WITH AN ELABORATE FLOURISH
the maître d' beckoned Gloria and me through the French doors into an expanse of Old World luxury beneath an arched Gothic ceiling: the Oak Room. A men's drinking room, a favorite haunt of Fitzgerald's character Gatsby, was now open to women who were writing a new narrative for the New World. It felt good to be seated prominently at an oak table. Impishly, Clay pointed up to the chandelier. On it figures of lusty barmaids hoisted beer steins. While munching on bread sticks, Gloria and I began a friendly discussion only to discover that we had many points of agreement.

“I'm afraid the ball-busting faction seems to be getting all the attention,” I said, “after the bra-burning in Atlantic City. And I'm not anti-men. I don't think you are either.”

“Some of my best friends are men!” Gloria gave one of her disarming chuckles. We both smiled at Clay. “But we were raised in a culture that taught us to expect the normal male-female relationship was 70-30. That has to change.”

“What makes you think I'm against that?” I asked.

“You wrote about a woman left by a man, in your book,
Lovesounds
. I gathered you see women as victims.”

“I wrote that novel to understand what I was living. Thank God, because it turned my head around.”

“Great! That's why we have to keep writing.”

“And speaking out,” I added.

Gloria confessed that speaking in public terrified her. She had no stomach for confrontation. We agreed this was something we had to learn, like a new sport.

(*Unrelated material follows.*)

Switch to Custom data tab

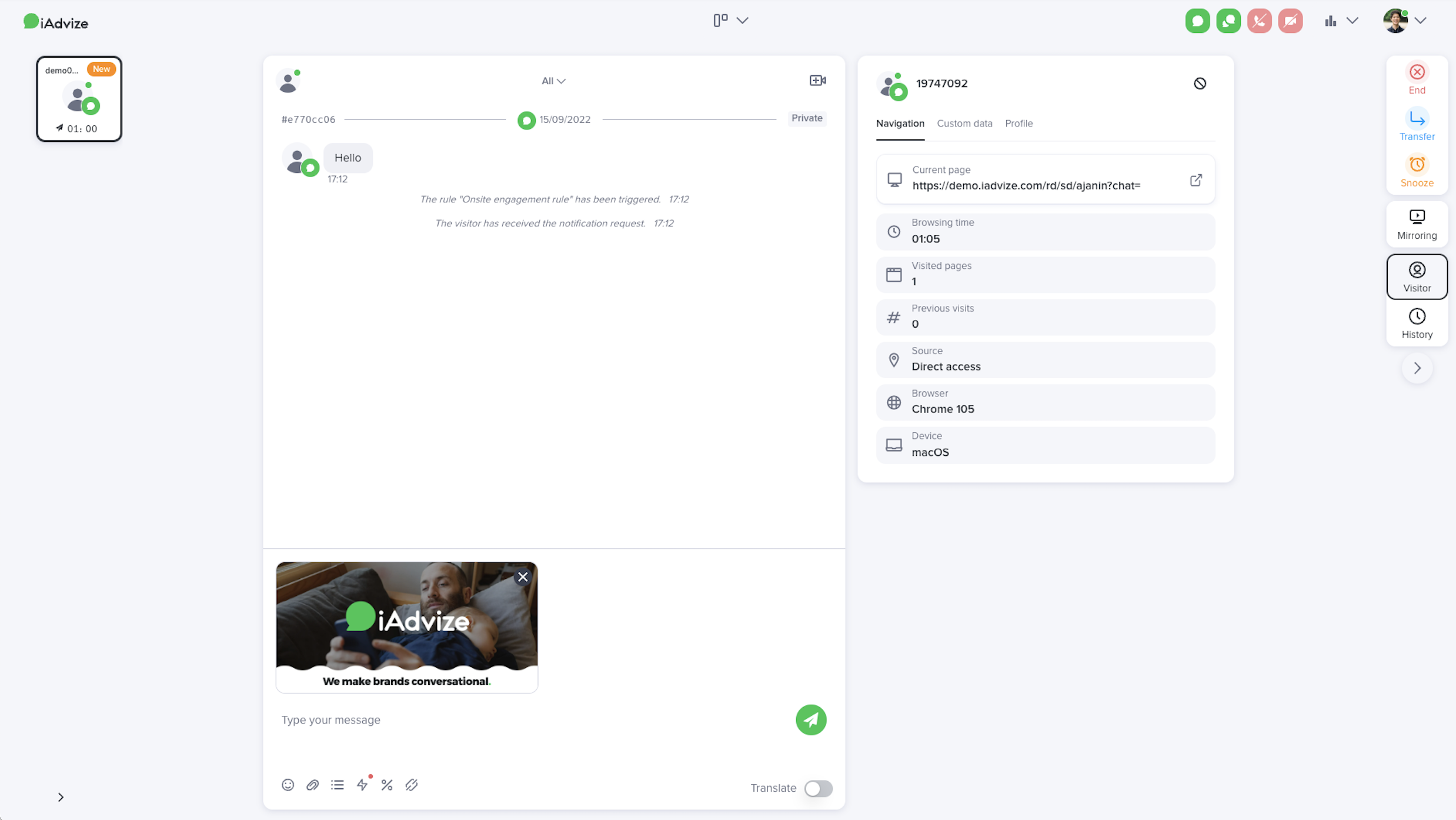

We agreed that we had Kate Millett to thank for defining Friedan's “problem without a name.” Millett's solution to women's helplessness was to “demolish the patriarchal system.”

That would take something like the Peloponnesian Wars, I was thinking. Patriarchy was as old as civilization, older; Cro-Magnon man was not into power sharing. No dominant group shares power unless it is persuaded that being blindly autocratic could undermine its status. What weapons did we have?

Numbers, for starters, Gloria said. At the time, women were moving toward becoming a majority of the American population. As we talked, and traded experiences, we began to grasp the concept that writer Robin Morgan was popularizing: the personal is political. As women dared to tell our real-life stories in public, it would expose gender inequality in every aspect of daily life. We could change the culture without going to war against men. That was a breakthrough for me.

The lunch that Clay had arranged for us turned into a consciousness-raising occasion that was being duplicated all over the country as women came together in living rooms and basements and on picket lines and antiwar marches and began to share our common experiences and join forces.

IN AUGUST
1970
OUR WORLD
began to change. Betty Friedan's culture-busting book,
The Feminine Mystique
, had been passed around among millions of tranquilized suburban housewives over the seven years since it had been published. I had found a paperback copy of it hidden under my mother's bed in 1964. It was the blueprint of my mother's life, but when I tried to talk to her about it, she clammed up. She had to keep up the illusion that she was totally fulfilled by the wife and mother role, when we both knew she had the DNA of a businesswoman and desperately wanted to use her mind. She dulled that lively mind with alcohol. I was hell-bent on escaping her fate. But I was also afraid of being linked with the extremist feminists like Redstockings, Radical Mothers, BITCH, WITCH—no joke—these were angry women whose resentment was turning the sterling silver concept of equal rights into corrosive man-hating sexual warfare.

It was comical to read deadly humorless treatises elevating the clitoral orgasm to a sacrament that would free women from dependence on the male penis. The media loved sensationalizing the man-haters as the face of the movement. Friedan, too, was worried about this radical offshoot scaring off not only men, but the mainstream working-class and middle-class women who were needed for a broad grassroots movement. Women were already a majority—51 percent—of the population, yet we were still stuck in second-class status. Slow, incremental changes were not going to get us anywhere. But how could we show the world we were mounting nothing less than a revolution?